Costing between $25 and $40 per pill, the drug generally reduces inhibitions and creates a sense of euphoria, he said. It also can evoke anxiety and paranoia. Heavier doses generate depression, irrationality and psychosis.

Customs Service Commissioner Raymond W. Kelly has warned that ecstasy has rapidly become a major concern for his agency, which has initiated what he described as "new measures … to keep the ecstasy problem from becoming a full-fledged epidemic."

The NDIC said that while many stimulants have the potential for abuse, none presents a more immediate threat than ecstasy, which also is known as "Adam," "X," "E," "XTC" and "empathy." It acts simultaneously as a stimulant and a hallucinogen. It is a white, odorless substance that usually is taken in tablet or capsule form. Users risk exhaustion and dehydration from a combination of the drug and physical exertion.

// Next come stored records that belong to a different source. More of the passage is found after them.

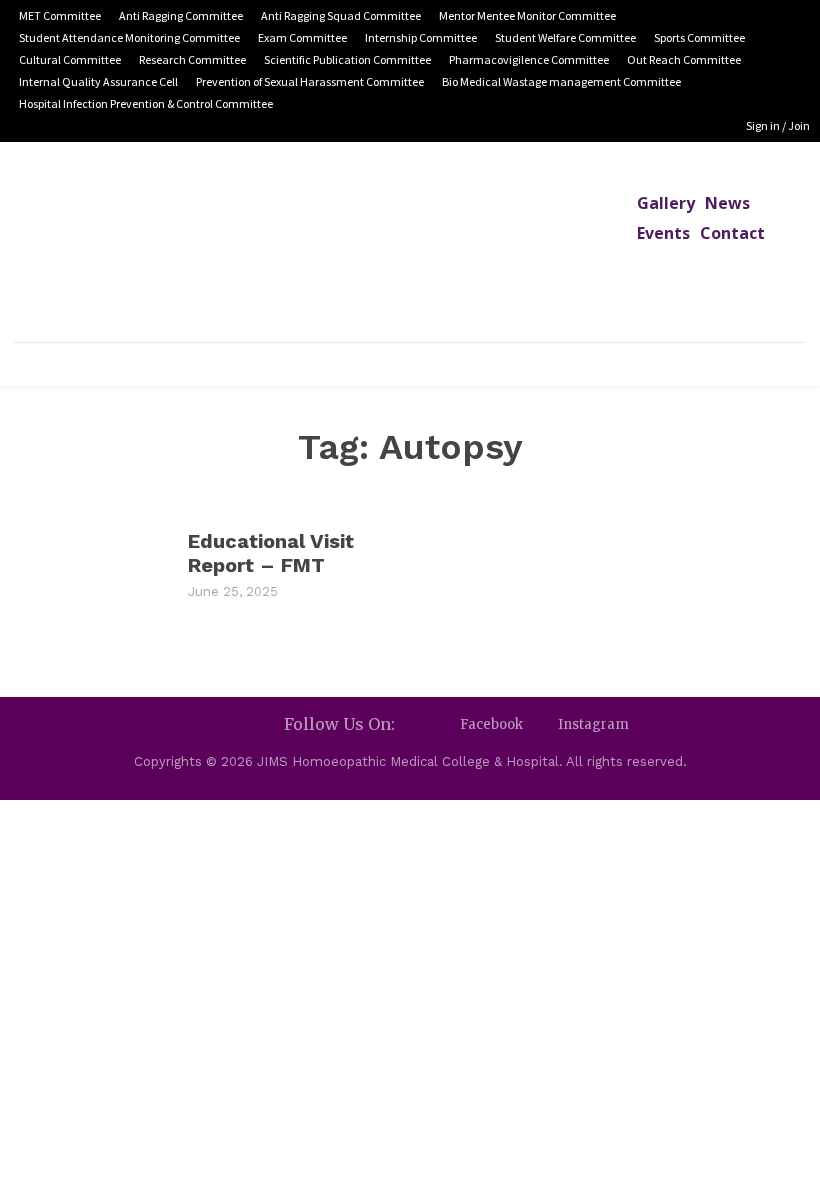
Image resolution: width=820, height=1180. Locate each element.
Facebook (491, 724)
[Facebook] (442, 725)
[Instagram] (540, 725)
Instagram (593, 724)
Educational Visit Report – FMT (271, 553)
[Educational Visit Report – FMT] (91, 563)
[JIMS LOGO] (410, 242)
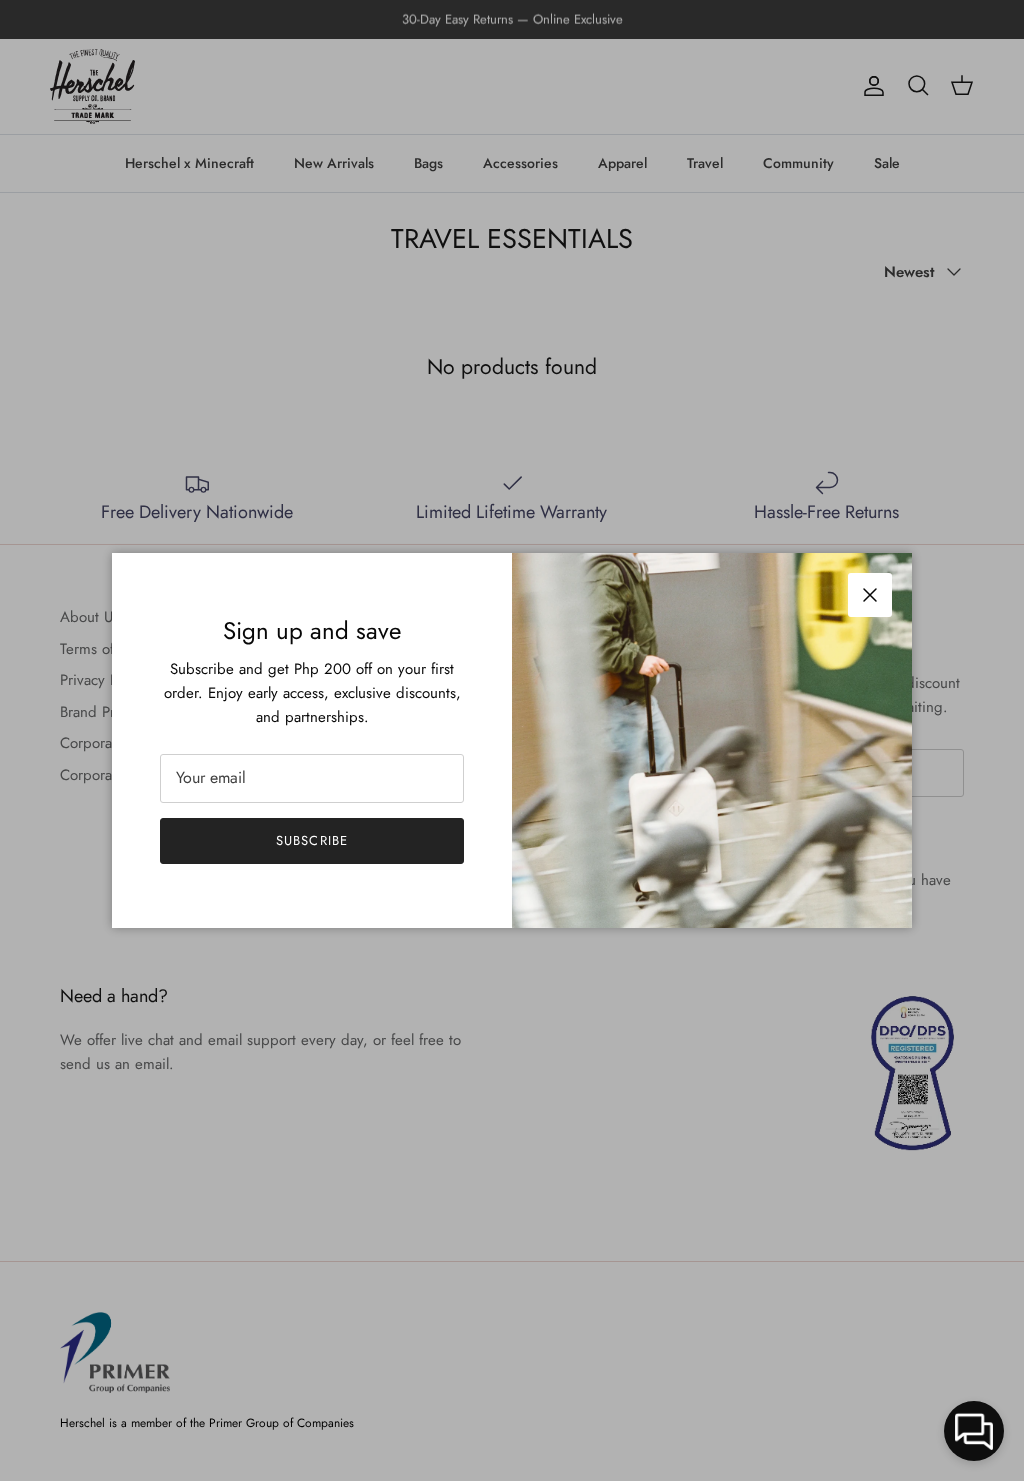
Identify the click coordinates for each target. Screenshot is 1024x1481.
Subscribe (311, 840)
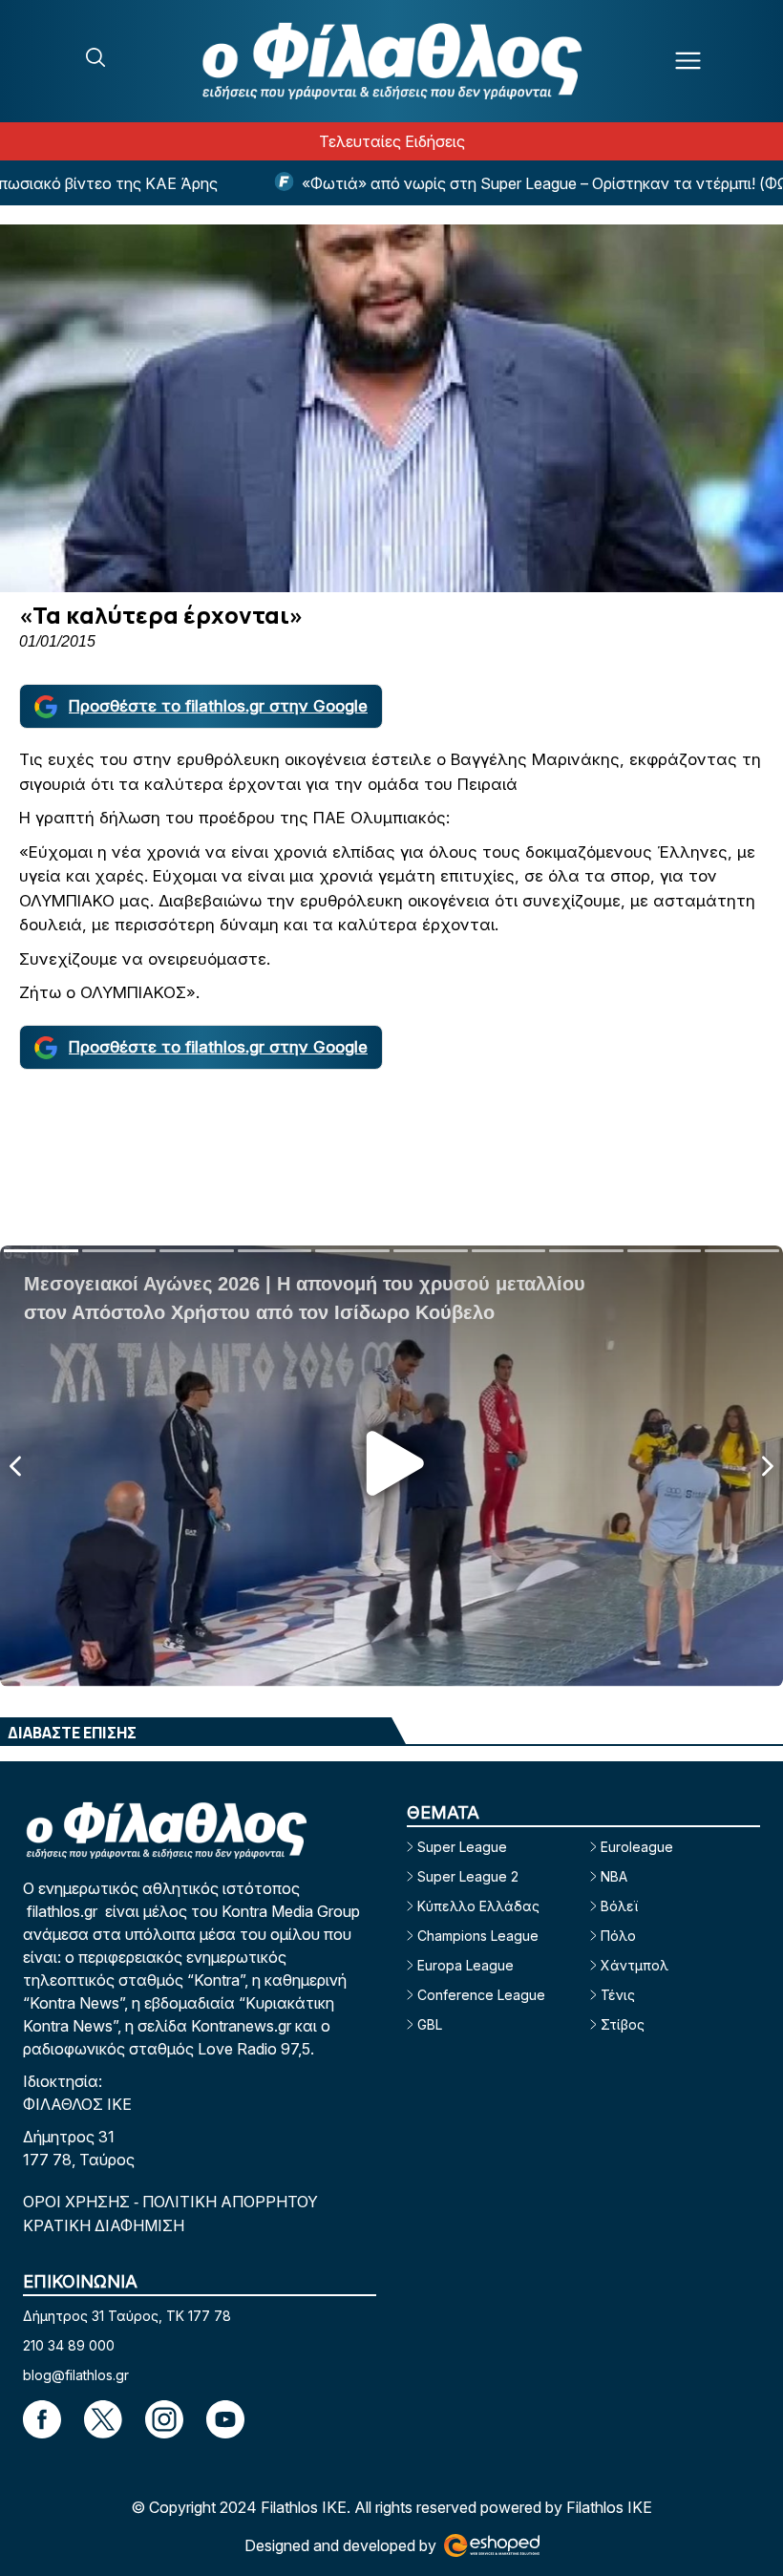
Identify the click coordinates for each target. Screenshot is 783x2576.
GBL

The study said recent information documenting increases in production, availability and use as well as the involvement of highly sophisticated organized crime groups makes the drug a priority concern.

The study said ecstasy is one of the most frequently abused club drugs and is growing in popularity among young adults.

It said hospital emergency room mentions for ecstasy rose from 68 in 1993 to 637 in 1997, while the number of seizures rose from 196 in 1993 to 143,600 in 1998.

Use of ecstasy, the study said, is not limited to young adults. A recent monitoring program found a higher percentage of ecstasy users among 10th- and 12th-graders than among young adults.